[Work to be completed] Every record must be copied exactly.

[Data for this task]

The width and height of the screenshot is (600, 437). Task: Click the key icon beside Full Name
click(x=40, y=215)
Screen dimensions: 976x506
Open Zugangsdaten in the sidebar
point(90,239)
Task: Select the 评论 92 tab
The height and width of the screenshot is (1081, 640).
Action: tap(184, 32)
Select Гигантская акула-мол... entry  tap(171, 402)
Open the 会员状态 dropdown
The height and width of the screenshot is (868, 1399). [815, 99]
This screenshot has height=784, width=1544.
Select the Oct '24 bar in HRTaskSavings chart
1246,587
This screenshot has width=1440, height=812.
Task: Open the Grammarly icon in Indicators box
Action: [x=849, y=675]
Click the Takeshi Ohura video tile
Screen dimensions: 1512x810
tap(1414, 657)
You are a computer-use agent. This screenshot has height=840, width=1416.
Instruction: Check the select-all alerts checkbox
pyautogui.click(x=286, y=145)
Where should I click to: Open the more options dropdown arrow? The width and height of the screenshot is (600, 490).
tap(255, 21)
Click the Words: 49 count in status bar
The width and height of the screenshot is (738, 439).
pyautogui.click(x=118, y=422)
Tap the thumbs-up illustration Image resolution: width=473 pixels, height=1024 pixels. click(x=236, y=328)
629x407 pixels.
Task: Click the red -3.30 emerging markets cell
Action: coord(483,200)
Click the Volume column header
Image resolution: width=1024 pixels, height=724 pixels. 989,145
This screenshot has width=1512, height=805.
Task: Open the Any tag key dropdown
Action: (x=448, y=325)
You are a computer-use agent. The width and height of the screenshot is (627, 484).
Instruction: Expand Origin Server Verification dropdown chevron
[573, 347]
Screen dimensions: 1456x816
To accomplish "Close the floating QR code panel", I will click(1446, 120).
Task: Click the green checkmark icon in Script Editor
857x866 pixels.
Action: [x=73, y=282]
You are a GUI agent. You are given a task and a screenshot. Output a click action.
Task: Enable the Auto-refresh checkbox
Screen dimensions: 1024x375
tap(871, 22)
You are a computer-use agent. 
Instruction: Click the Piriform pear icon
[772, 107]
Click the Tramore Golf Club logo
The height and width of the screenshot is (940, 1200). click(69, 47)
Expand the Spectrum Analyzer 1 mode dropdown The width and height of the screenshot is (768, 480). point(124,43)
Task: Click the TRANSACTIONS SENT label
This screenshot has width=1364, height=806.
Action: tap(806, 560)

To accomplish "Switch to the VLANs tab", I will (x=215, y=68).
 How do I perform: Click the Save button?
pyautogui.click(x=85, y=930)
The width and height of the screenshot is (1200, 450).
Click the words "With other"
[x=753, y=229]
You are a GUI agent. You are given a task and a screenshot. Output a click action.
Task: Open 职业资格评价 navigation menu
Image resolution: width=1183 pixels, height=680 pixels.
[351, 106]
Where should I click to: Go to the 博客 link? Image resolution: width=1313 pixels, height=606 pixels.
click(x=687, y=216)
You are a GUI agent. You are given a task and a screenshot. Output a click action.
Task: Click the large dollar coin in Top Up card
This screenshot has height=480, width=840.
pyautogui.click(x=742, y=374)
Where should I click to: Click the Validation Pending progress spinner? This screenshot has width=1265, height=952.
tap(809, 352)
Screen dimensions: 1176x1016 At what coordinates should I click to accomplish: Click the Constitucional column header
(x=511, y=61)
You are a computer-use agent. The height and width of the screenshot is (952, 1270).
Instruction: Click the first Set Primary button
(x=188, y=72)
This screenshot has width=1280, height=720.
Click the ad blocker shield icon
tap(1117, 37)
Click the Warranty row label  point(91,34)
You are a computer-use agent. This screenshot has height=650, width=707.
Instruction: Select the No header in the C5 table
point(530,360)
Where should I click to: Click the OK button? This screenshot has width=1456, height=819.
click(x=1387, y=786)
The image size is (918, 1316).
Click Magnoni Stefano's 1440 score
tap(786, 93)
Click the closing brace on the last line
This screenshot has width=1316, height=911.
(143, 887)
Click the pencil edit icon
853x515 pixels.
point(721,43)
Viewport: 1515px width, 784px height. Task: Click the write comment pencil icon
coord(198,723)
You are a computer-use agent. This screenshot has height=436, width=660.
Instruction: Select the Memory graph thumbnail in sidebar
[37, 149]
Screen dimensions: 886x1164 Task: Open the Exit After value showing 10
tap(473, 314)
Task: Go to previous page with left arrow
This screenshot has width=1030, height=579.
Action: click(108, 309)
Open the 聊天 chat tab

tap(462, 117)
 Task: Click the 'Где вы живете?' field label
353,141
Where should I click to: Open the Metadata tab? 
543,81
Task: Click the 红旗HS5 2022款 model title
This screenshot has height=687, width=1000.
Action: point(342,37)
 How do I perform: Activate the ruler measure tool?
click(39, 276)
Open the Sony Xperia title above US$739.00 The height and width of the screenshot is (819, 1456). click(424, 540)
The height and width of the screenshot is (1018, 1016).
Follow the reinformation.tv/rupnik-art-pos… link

[Solved problem]
The width and height of the screenshot is (600, 437). Task: Click the key icon beside Full Name
click(x=40, y=215)
Screen dimensions: 976x506
Open Zugangsdaten in the sidebar
point(90,239)
Task: Select the 评论 92 tab
The height and width of the screenshot is (1081, 640).
Action: tap(184, 32)
Select Гигантская акула-мол... entry  tap(171, 402)
Open the 会员状态 dropdown
The height and width of the screenshot is (868, 1399). [815, 99]
This screenshot has height=784, width=1544.
Select the Oct '24 bar in HRTaskSavings chart
1246,587
This screenshot has width=1440, height=812.
Task: Open the Grammarly icon in Indicators box
Action: [x=849, y=675]
Click the Takeshi Ohura video tile
Screen dimensions: 1512x810
tap(1414, 657)
You are a computer-use agent. This screenshot has height=840, width=1416.
Instruction: Check the select-all alerts checkbox
pyautogui.click(x=286, y=145)
Where should I click to: Open the more options dropdown arrow? The width and height of the screenshot is (600, 490).
tap(255, 21)
Click the Words: 49 count in status bar
The width and height of the screenshot is (738, 439).
pyautogui.click(x=118, y=422)
Tap the thumbs-up illustration Image resolution: width=473 pixels, height=1024 pixels. click(x=236, y=328)
629x407 pixels.
Task: Click the red -3.30 emerging markets cell
Action: coord(483,200)
Click the Volume column header
Image resolution: width=1024 pixels, height=724 pixels. 989,145
This screenshot has width=1512, height=805.
Task: Open the Any tag key dropdown
Action: (x=448, y=325)
You are a computer-use agent. The width and height of the screenshot is (627, 484).
Instruction: Expand Origin Server Verification dropdown chevron
[573, 347]
Screen dimensions: 1456x816
To accomplish "Close the floating QR code panel", I will click(1446, 120).
Task: Click the green checkmark icon in Script Editor
857x866 pixels.
Action: [x=73, y=282]
You are a GUI agent. You are given a task and a screenshot. Output a click action.
Task: Enable the Auto-refresh checkbox
Screen dimensions: 1024x375
tap(871, 22)
You are a computer-use agent. 
Instruction: Click the Piriform pear icon
[772, 107]
Click the Tramore Golf Club logo
The height and width of the screenshot is (940, 1200). click(69, 47)
Expand the Spectrum Analyzer 1 mode dropdown The width and height of the screenshot is (768, 480). point(124,43)
Task: Click the TRANSACTIONS SENT label
This screenshot has width=1364, height=806.
Action: tap(806, 560)

To accomplish "Switch to the VLANs tab", I will (x=215, y=68).
 How do I perform: Click the Save button?
pyautogui.click(x=85, y=930)
The width and height of the screenshot is (1200, 450).
Click the words "With other"
[x=753, y=229]
You are a GUI agent. You are given a task and a screenshot. Output a click action.
Task: Open 职业资格评价 navigation menu
Image resolution: width=1183 pixels, height=680 pixels.
[351, 106]
Where should I click to: Go to the 博客 link? Image resolution: width=1313 pixels, height=606 pixels.
click(x=687, y=216)
You are a GUI agent. You are given a task and a screenshot. Output a click action.
Task: Click the large dollar coin in Top Up card
This screenshot has height=480, width=840.
pyautogui.click(x=742, y=374)
Where should I click to: Click the Validation Pending progress spinner? This screenshot has width=1265, height=952.
tap(809, 352)
Screen dimensions: 1176x1016 At what coordinates should I click to accomplish: Click the Constitucional column header
(x=511, y=61)
You are a computer-use agent. The height and width of the screenshot is (952, 1270).
Instruction: Click the first Set Primary button
(x=188, y=72)
This screenshot has width=1280, height=720.
Click the ad blocker shield icon
tap(1117, 37)
Click the Warranty row label  point(91,34)
You are a computer-use agent. This screenshot has height=650, width=707.
Instruction: Select the No header in the C5 table
point(530,360)
Where should I click to: Click the OK button? This screenshot has width=1456, height=819.
click(x=1387, y=786)
The image size is (918, 1316).
Click Magnoni Stefano's 1440 score
tap(786, 93)
Click the closing brace on the last line
This screenshot has width=1316, height=911.
(143, 887)
Click the pencil edit icon
853x515 pixels.
point(721,43)
Viewport: 1515px width, 784px height. Task: Click the write comment pencil icon
coord(198,723)
You are a computer-use agent. This screenshot has height=436, width=660.
Instruction: Select the Memory graph thumbnail in sidebar
[37, 149]
Screen dimensions: 886x1164 Task: Open the Exit After value showing 10
tap(473, 314)
Task: Go to previous page with left arrow
This screenshot has width=1030, height=579.
Action: click(108, 309)
Open the 聊天 chat tab

tap(462, 117)
 Task: Click the 'Где вы живете?' field label
353,141
Where should I click to: Open the Metadata tab? 
543,81
Task: Click the 红旗HS5 2022款 model title
This screenshot has height=687, width=1000.
Action: point(342,37)
 How do I perform: Activate the ruler measure tool?
click(39, 276)
Open the Sony Xperia title above US$739.00 The height and width of the screenshot is (819, 1456). click(424, 540)
The height and width of the screenshot is (1018, 1016).
Follow the reinformation.tv/rupnik-art-pos… link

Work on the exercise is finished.